Galaxy2janis is currently available in pre-release form.

Contributing: Please get in touch by raising an issue so we can communicate via email or zoom.
Bugs: Please submit any bugs by raising an issue to help improve the software!

This program may fail when parsing legacy galaxy tools, or those written in unforseen ways.


Contents

Quickstart Guide

Galaxy2janis is available as a PyPI package. It requires python ≥ 3.10.

# create & activate environemnt
python3.10 -m venv venv
source venv/bin/activate
# install package
pip install galaxy2janis
# translate galaxy tool
galaxy2janis tool [PATH]
galaxy2janis tool sample_data/abricate/abricate.xml

# translate galaxy workflow
galaxy2janis workflow [PATH]
galaxy2janis workflow sample_data/assembly.ga

The sample_data folder contains the files above and can be used to test your installation.


Description

What does this program do?

This program was created to aid workflow migration. It was designed to be a productivity tool by helping the user port a workflow from one specification to another.

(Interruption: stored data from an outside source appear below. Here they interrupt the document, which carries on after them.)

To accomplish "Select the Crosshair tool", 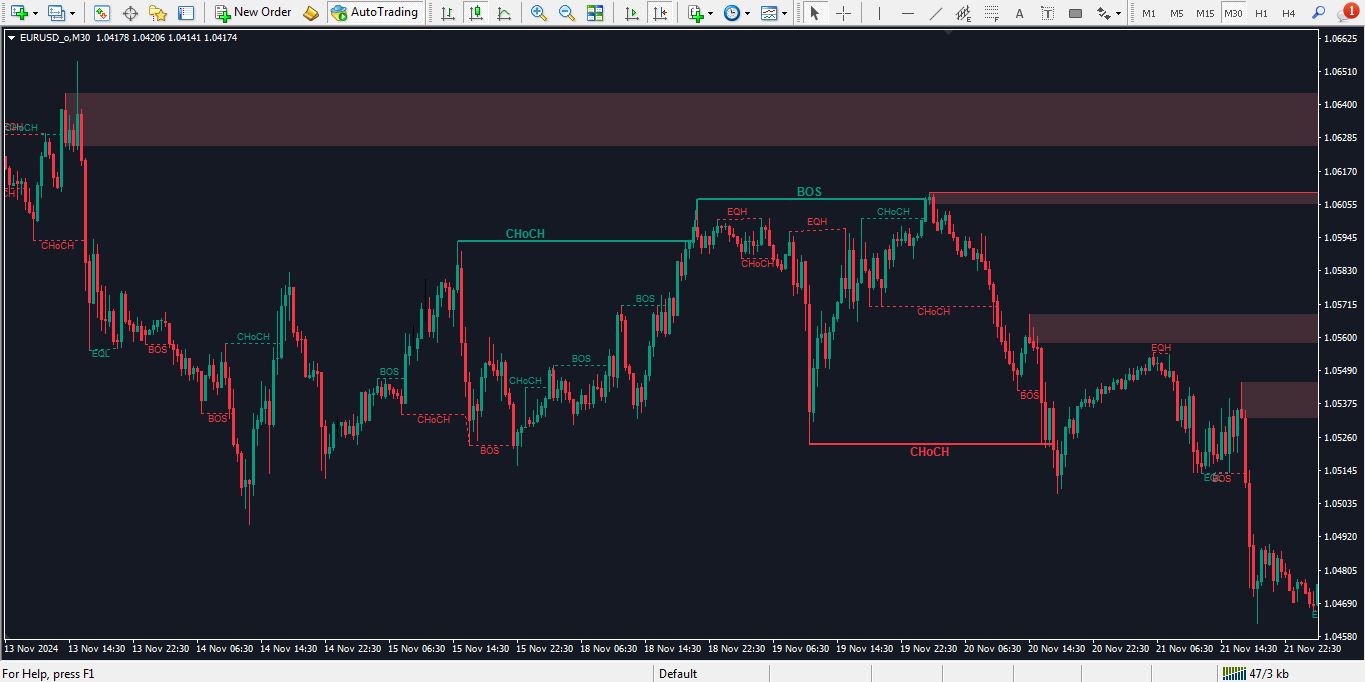I will (844, 13).
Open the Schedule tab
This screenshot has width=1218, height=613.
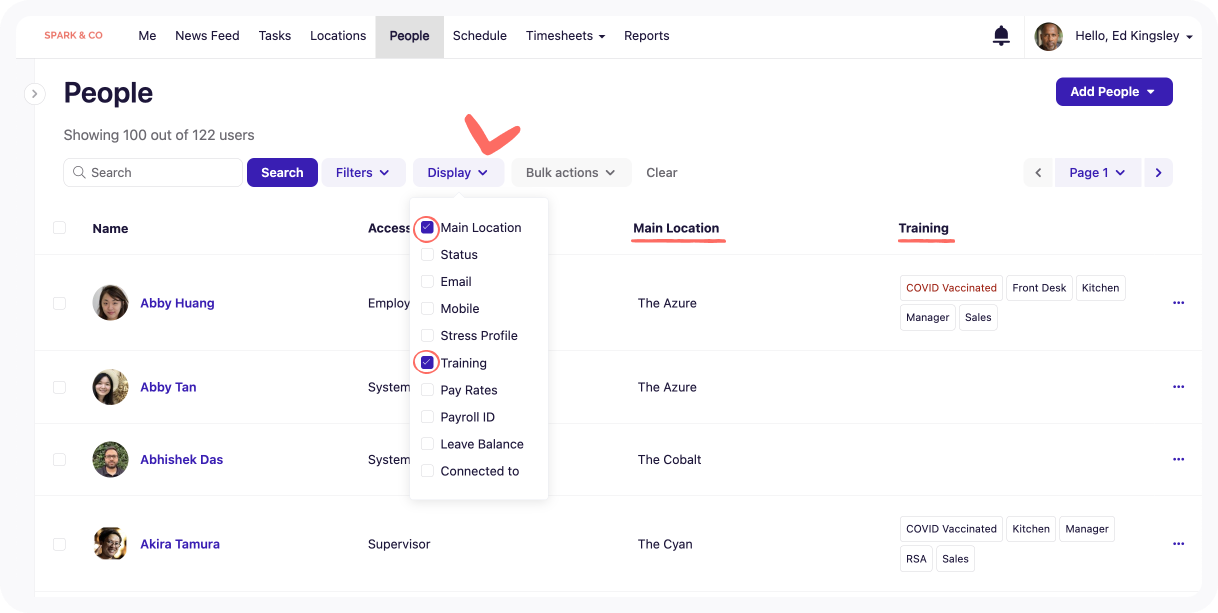(479, 36)
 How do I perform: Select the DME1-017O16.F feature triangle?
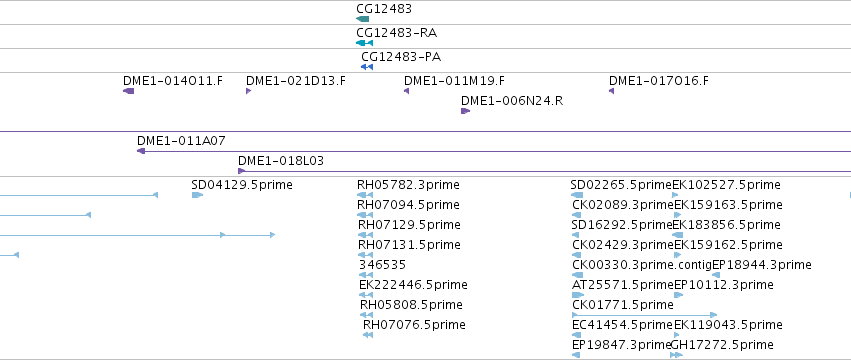(612, 91)
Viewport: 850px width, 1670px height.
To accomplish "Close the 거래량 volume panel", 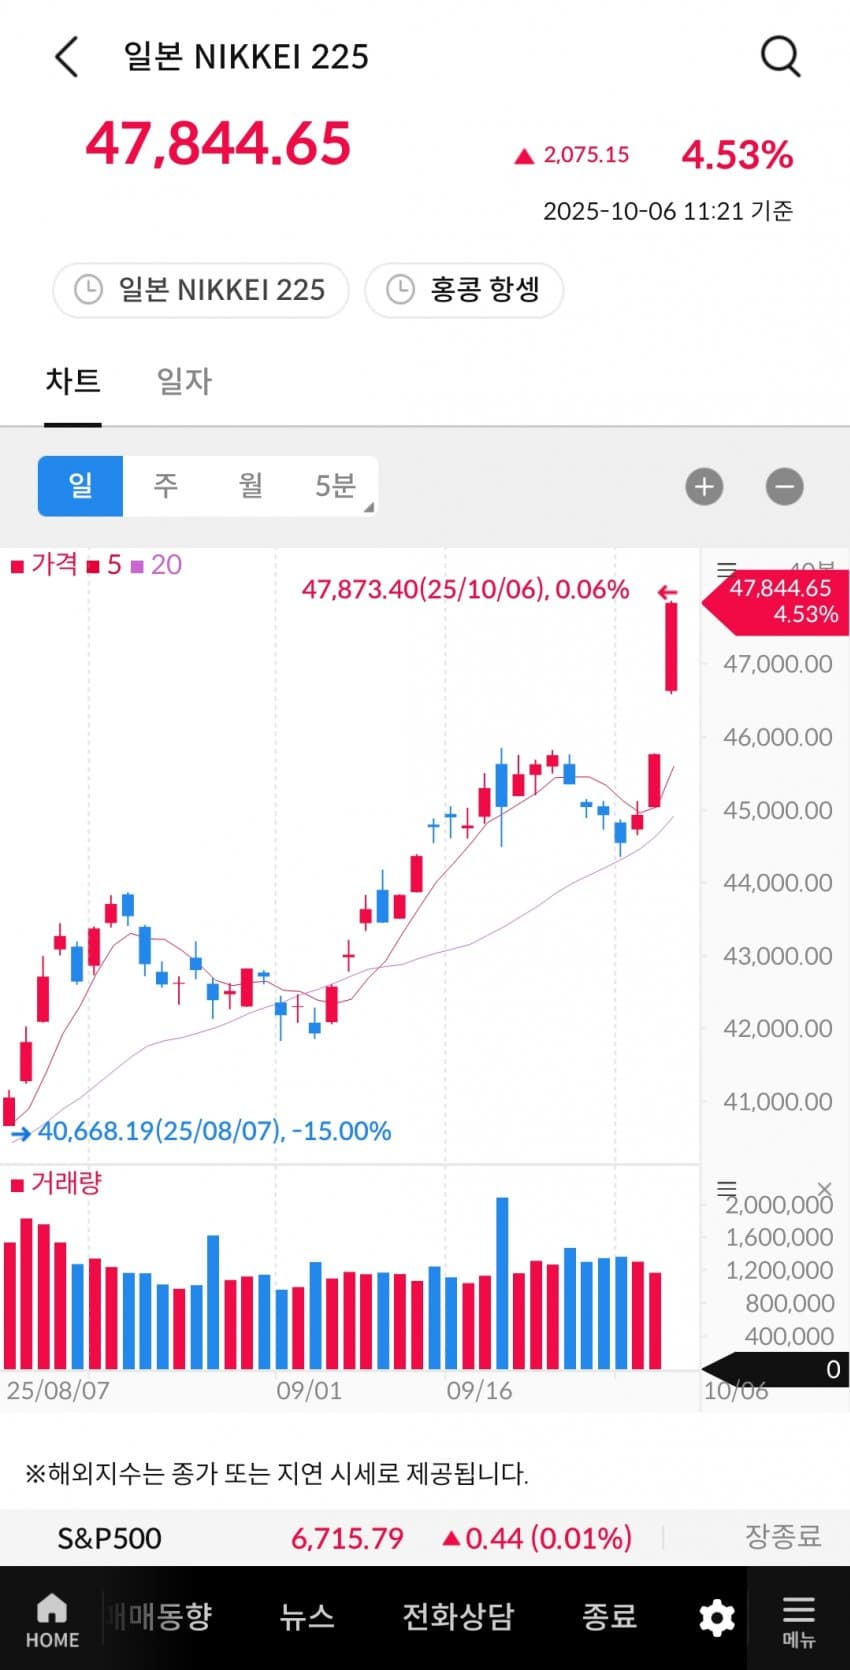I will point(824,1188).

Given a galaxy tool wrapper or galaxy workflow, it will extract as much information as possible, and will create a similar definition in Janis. Once in Janis, janis translate can be used to output an equivalent CWL/WDL/Nextflow definition.

For tool translations, the main software requirement will be identified and translated to Janis. A container will also be identified which can run the output Janis tool.

For workflow translations, the workflow itself will be translated to a Janis definition, alongside each tool used in the workflow.

What does this program not do?

Galaxy2janis is a productivity tool. It does not provide runnable translations.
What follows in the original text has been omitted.